◆ **Your task**:
From the line that contains "Click the US country cell" to the last line of the entries, write each line out exactly; include both ends and nothing else.

Saved data entries:

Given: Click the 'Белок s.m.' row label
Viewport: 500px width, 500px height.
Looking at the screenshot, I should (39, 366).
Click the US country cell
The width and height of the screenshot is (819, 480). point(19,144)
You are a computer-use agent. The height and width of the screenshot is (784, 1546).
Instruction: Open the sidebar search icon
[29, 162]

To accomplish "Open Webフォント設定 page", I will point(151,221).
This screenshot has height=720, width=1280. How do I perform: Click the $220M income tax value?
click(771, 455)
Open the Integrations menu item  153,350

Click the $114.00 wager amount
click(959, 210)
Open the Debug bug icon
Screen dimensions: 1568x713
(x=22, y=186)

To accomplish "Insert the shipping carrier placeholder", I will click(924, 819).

◆ **Response below**:
Click the US country cell
The width and height of the screenshot is (819, 480). point(19,144)
You are a computer-use agent. The height and width of the screenshot is (784, 1546).
Instruction: Open the sidebar search icon
[29, 162]

To accomplish "Open Webフォント設定 page", I will point(151,221).
This screenshot has height=720, width=1280. How do I perform: Click the $220M income tax value?
click(771, 455)
Open the Integrations menu item  153,350

Click the $114.00 wager amount
click(959, 210)
Open the Debug bug icon
Screen dimensions: 1568x713
(x=22, y=186)

To accomplish "Insert the shipping carrier placeholder", I will click(924, 819).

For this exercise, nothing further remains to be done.